_Exercise directions_
Transcribe the records in full; omit images.

(Collection entries)
● ● ● ●
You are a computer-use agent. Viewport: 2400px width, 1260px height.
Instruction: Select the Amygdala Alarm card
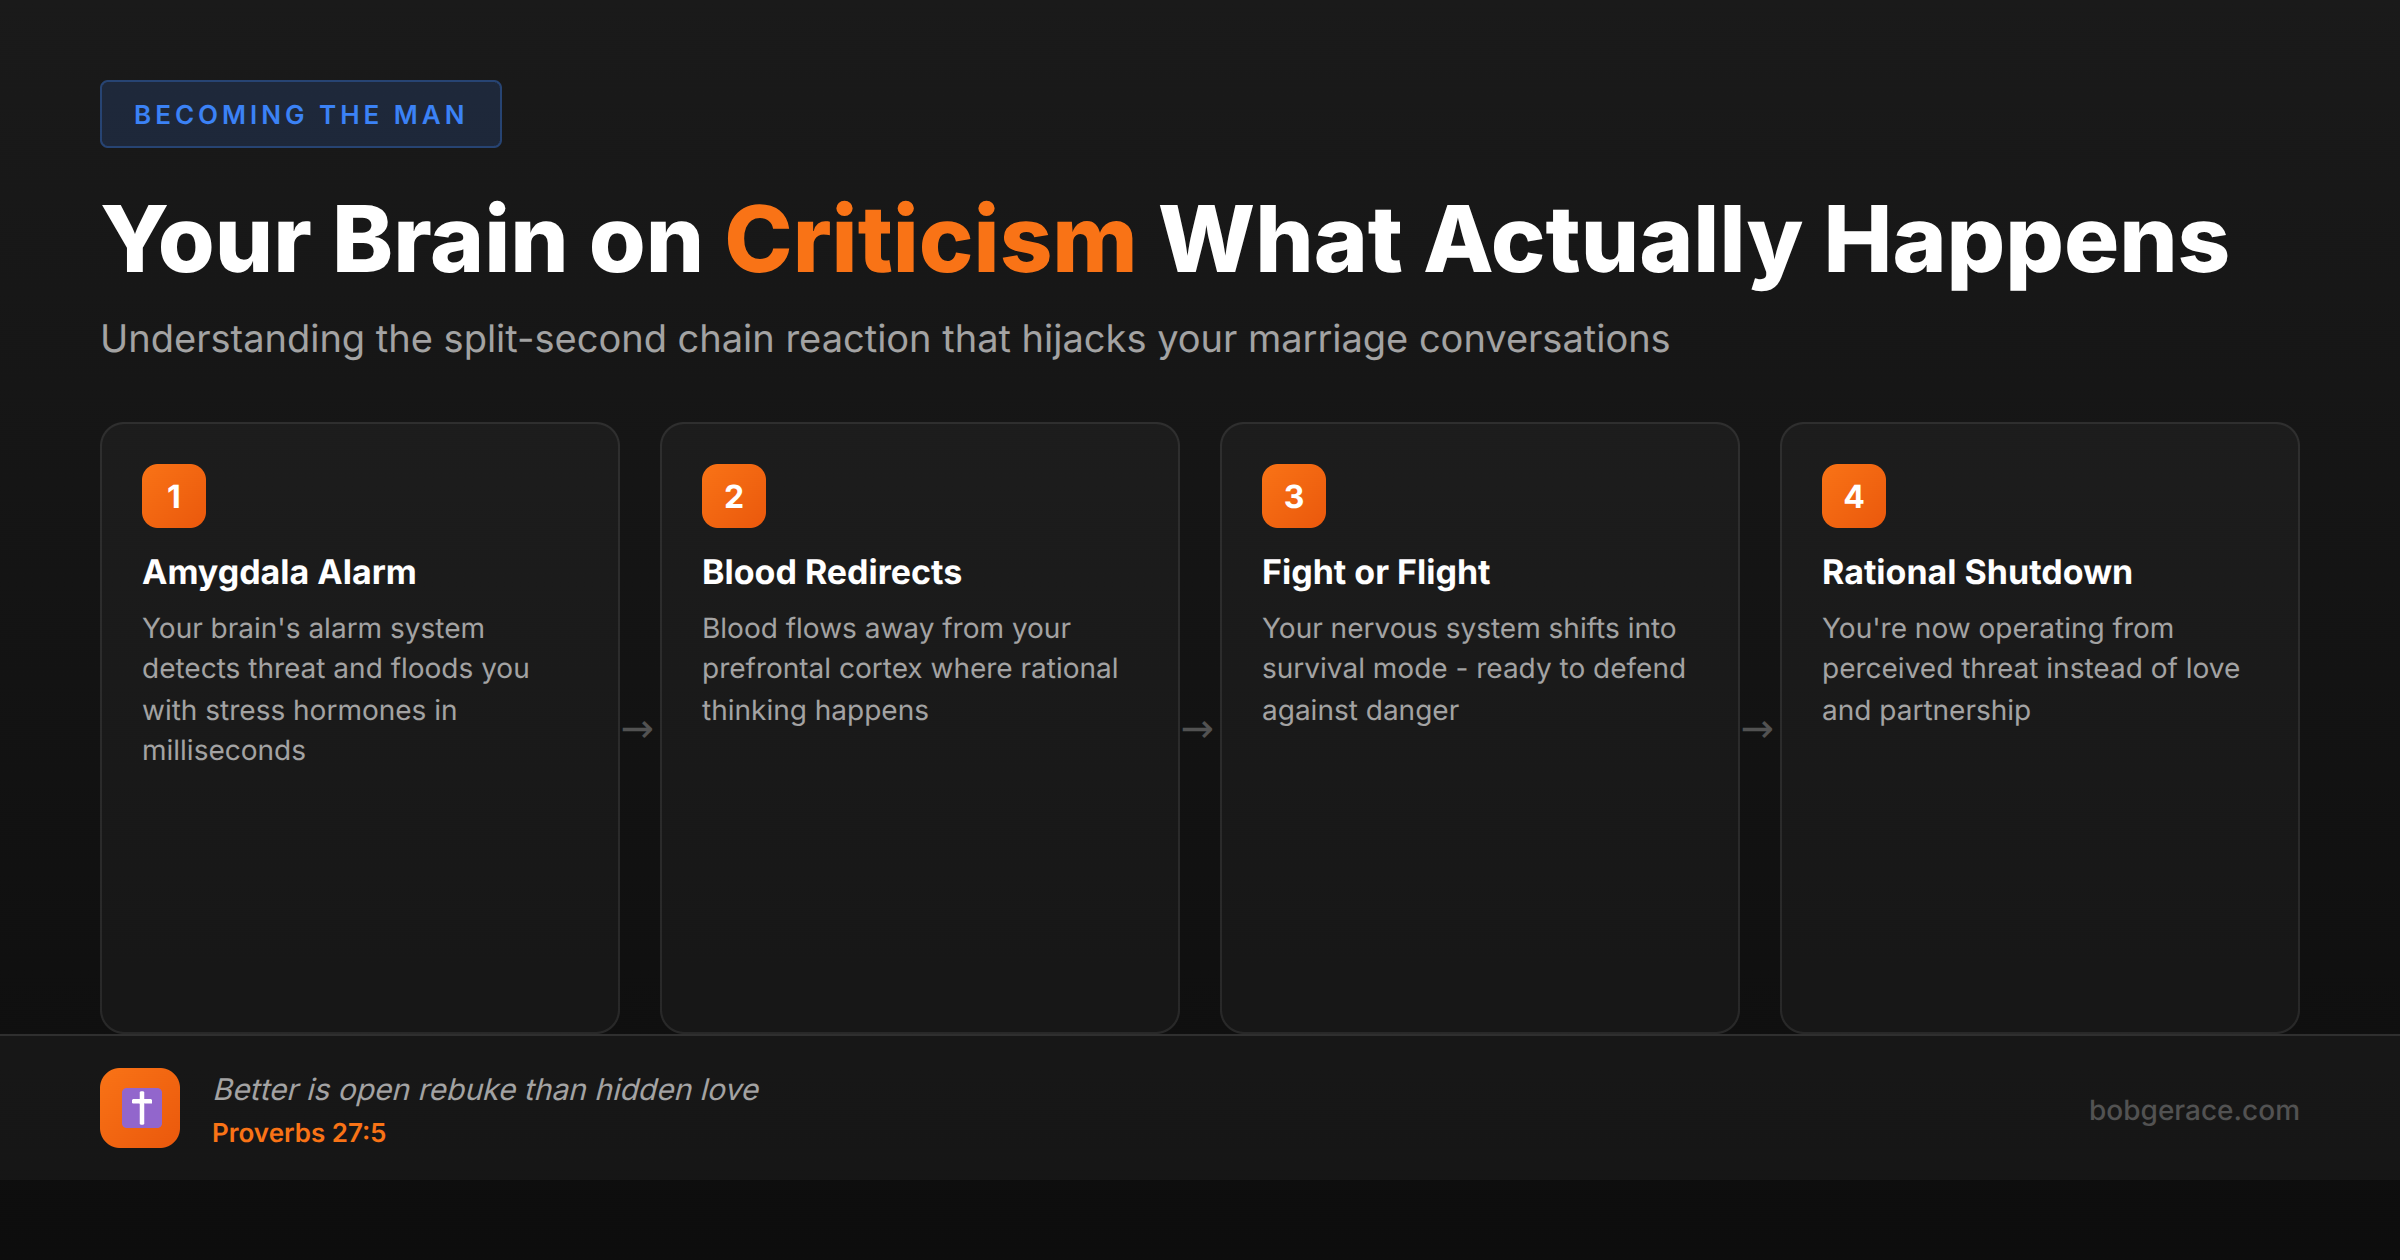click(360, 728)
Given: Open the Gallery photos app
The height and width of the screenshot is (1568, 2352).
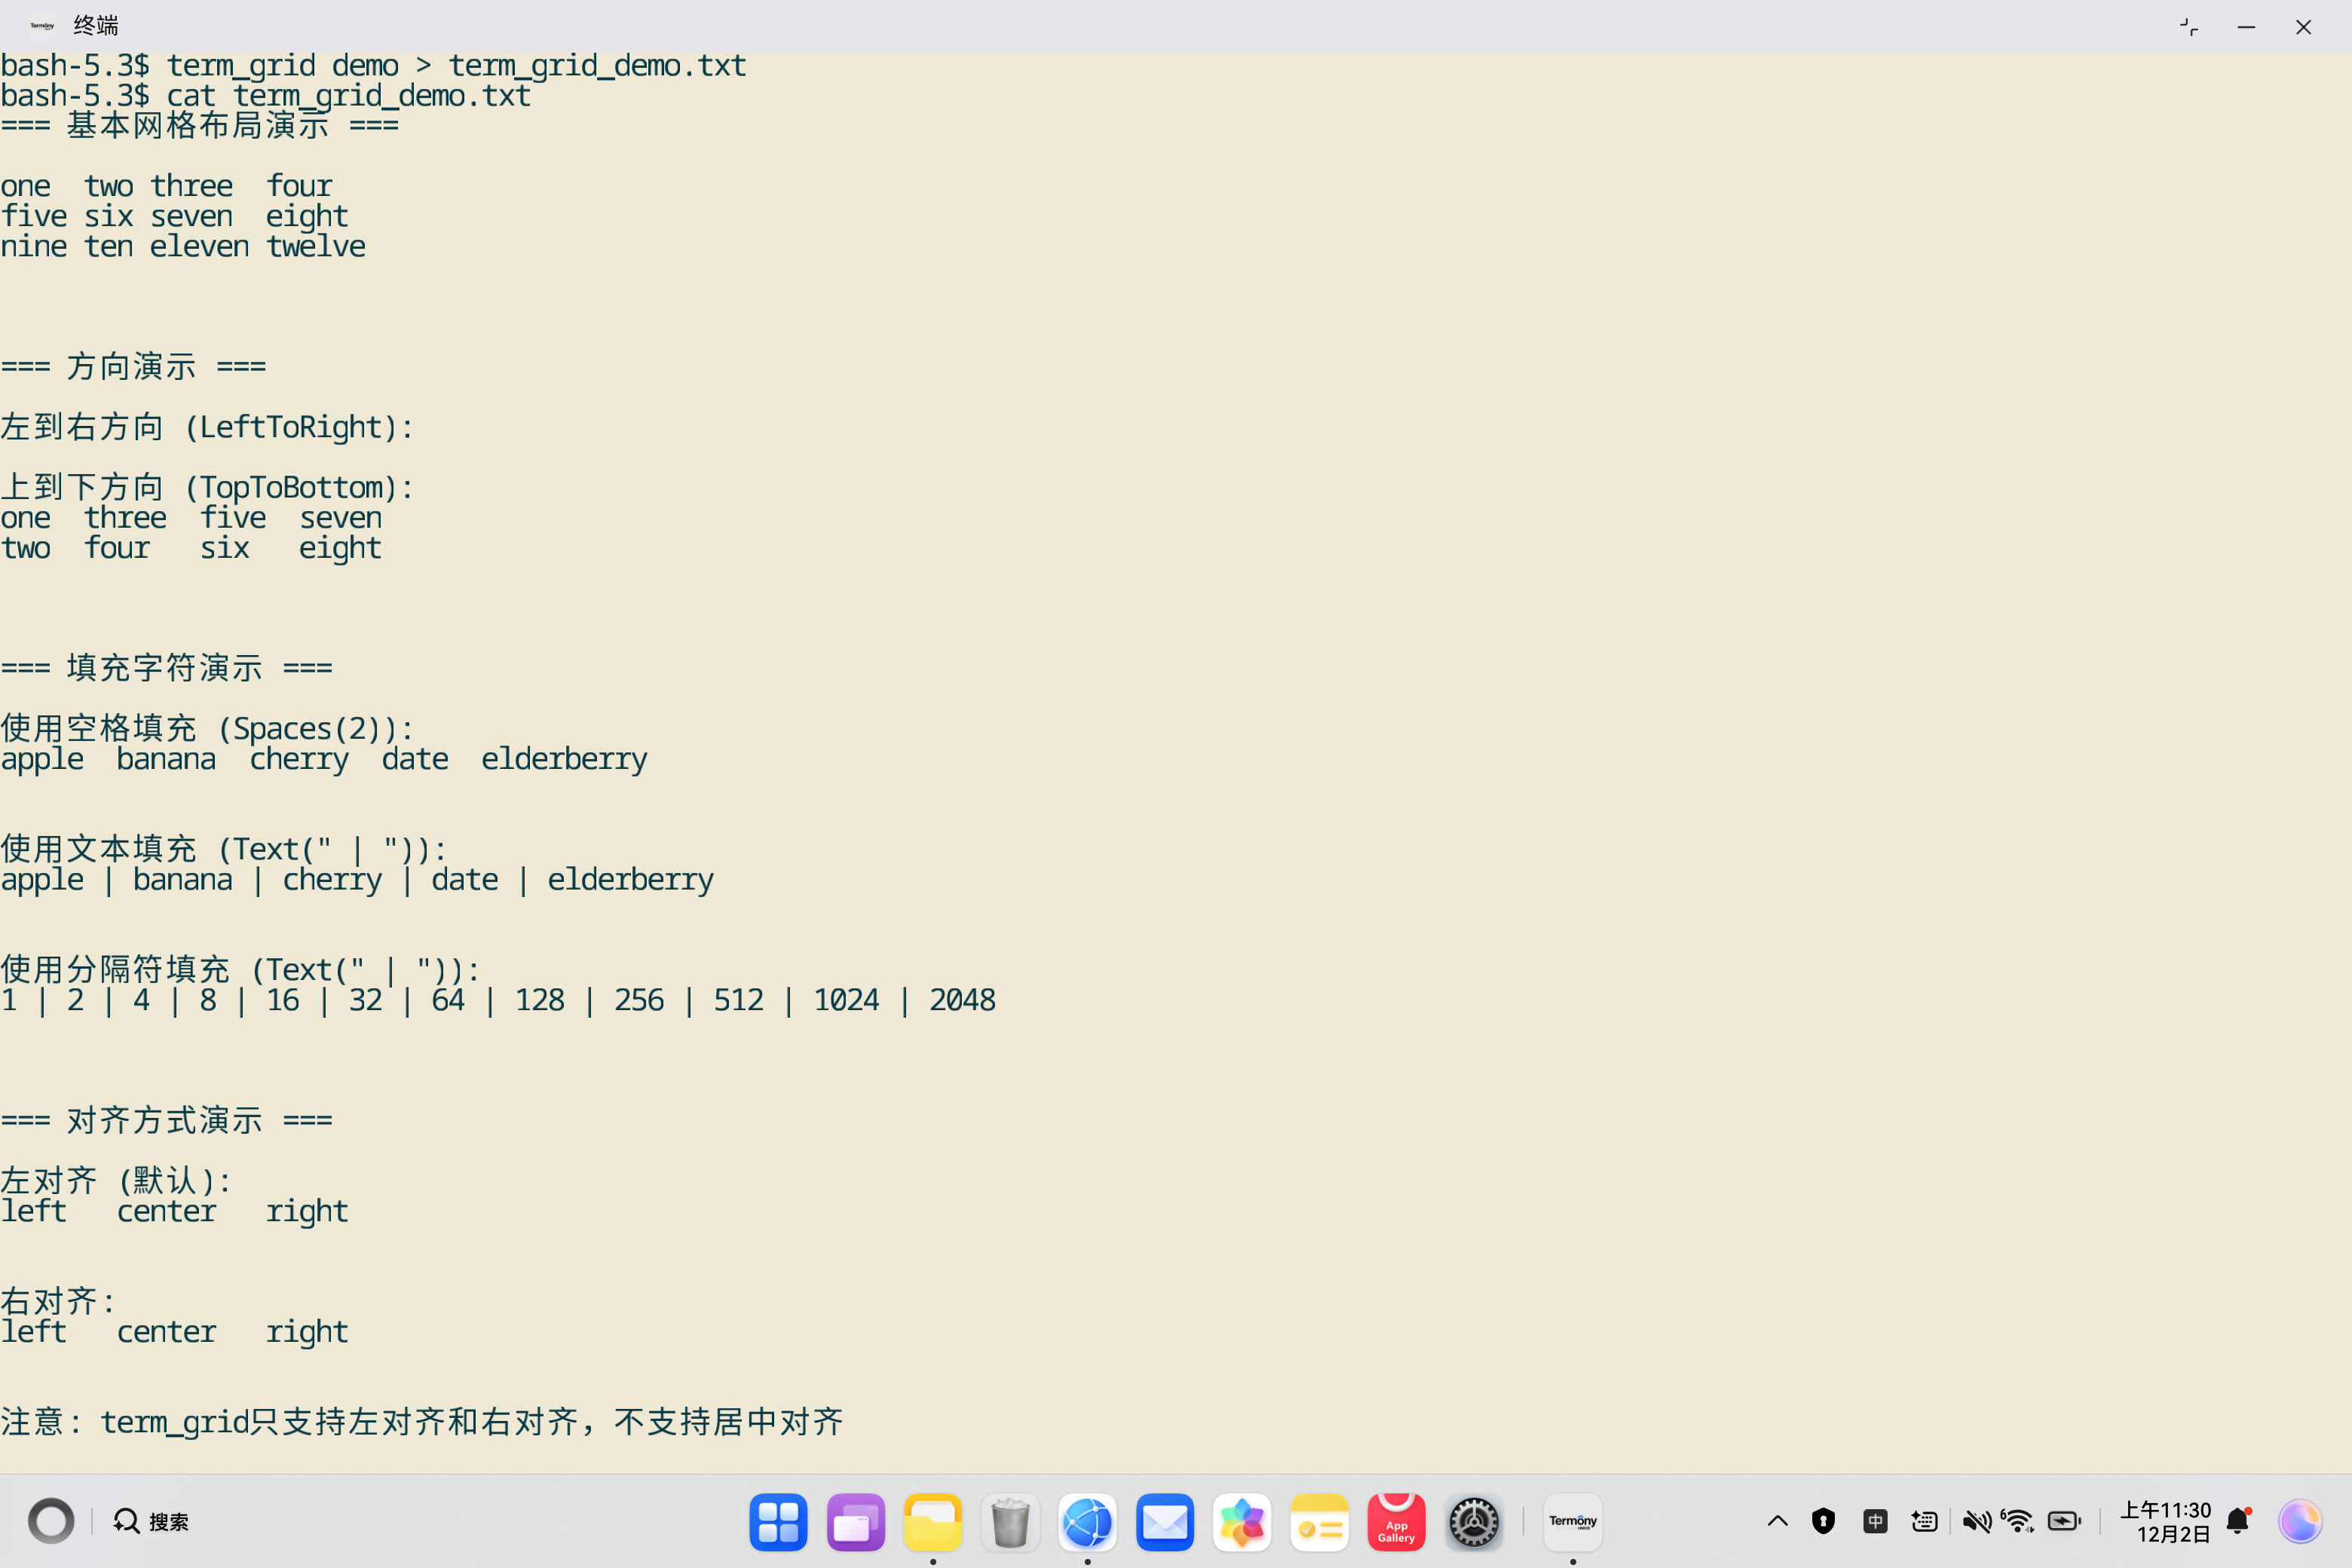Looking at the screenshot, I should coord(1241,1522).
● ● ● ●
_Answer area_
You are a computer-use agent. Viewport: 2400px width, 1260px height.
Instruction: Select the Amygdala Alarm card
click(360, 728)
Given: Open the Gallery photos app
The height and width of the screenshot is (1568, 2352).
Looking at the screenshot, I should coord(1241,1522).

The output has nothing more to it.